As you’re incredibly experienced and still confused yourself on these results - seems like something fishy is going on.
So, I’m not saying you didn’t do those 7 tests - but maybe contact Samsung to see what they had to say? Maybe there was an issue with your specific batch? Maybe it’s worth checking the SSD in a different test bench?
 
Does that mean you need to reach QD8 to get 14GB/s? Because no other synthetic test comes close.
Correct, but this is the case for all SSDs, all vendors report speeds at higher queue depth

So, I’m not saying you didn’t do those 7 tests - but maybe contact Samsung to see what they had to say? Maybe there was an issue with your specific batch? Maybe it’s worth checking the SSD in a different test bench?
Let me erase it, and reinstall the testing OS image and do some compression runs. Maybe it helps freeing up some extra space
 
Correct, but this is the case for all SSDs, all vendors report speeds at higher queue depth
Oh, I know that. Just trying to understand. I thought queues would share the bandwidth, I didn't realize one queue cannot saturate the bus.
 
"World's fastest SSD" of the drives TPU has tested. Both the Crucial T705 and Micron 4600 are arguably better performance wise and don't suffer as severe performance drop when the write cache runs out.

The Crucial T705 of which is significantly cheaper.
 
‘Always sucked’ is quite immature not scientific at all, and we’re dealing with data here. It needs to have a reason and meaning.
It could be a bad test. For example, how is it that the rest of the 900 series faired better in this specific test with less cache and lost in most other tests?
Immature?

Samsung SSD controllers have always been far behind other popular vendors in decompression benchmarks, going back at least a decade. If you want reason and meaning, go and interview some Samsung engineers.
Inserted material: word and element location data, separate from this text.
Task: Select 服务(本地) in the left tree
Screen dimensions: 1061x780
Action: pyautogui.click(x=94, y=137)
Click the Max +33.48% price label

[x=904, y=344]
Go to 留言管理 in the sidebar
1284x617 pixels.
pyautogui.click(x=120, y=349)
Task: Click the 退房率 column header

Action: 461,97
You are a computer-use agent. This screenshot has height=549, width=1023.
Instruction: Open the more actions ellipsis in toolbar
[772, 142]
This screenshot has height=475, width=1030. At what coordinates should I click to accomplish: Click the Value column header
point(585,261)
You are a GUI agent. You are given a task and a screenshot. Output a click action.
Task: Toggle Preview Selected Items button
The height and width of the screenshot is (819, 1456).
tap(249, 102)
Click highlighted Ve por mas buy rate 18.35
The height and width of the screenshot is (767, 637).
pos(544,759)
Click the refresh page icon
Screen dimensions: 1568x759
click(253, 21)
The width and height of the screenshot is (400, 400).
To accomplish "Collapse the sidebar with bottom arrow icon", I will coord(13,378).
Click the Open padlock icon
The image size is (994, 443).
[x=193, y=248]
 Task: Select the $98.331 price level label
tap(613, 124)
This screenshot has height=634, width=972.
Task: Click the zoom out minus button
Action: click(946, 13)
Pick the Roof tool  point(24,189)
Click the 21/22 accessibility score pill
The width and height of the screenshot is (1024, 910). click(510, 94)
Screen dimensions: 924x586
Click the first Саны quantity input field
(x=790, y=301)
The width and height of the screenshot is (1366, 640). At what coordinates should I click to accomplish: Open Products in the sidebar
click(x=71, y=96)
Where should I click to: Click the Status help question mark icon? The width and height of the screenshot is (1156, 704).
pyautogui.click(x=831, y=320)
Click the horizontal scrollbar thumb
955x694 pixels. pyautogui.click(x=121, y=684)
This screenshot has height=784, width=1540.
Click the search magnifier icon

Feel free to speculate, but it won't be anything more than speculation which is equally unscientific and presumably unacceptable to you?

I'm just saying what I see across 15+ years of benchmarks from here and places like Anandtech, TechReport, Tom's - and if you don't like casual language then perhaps you ought to stay away from internet forums.
 
Sata became too bad, you can get good ssd with ddr cache, but it costs like pci-e 4.0 nvme.
True, my point was mostly that if you have your old SATA drives still in use, they're fine.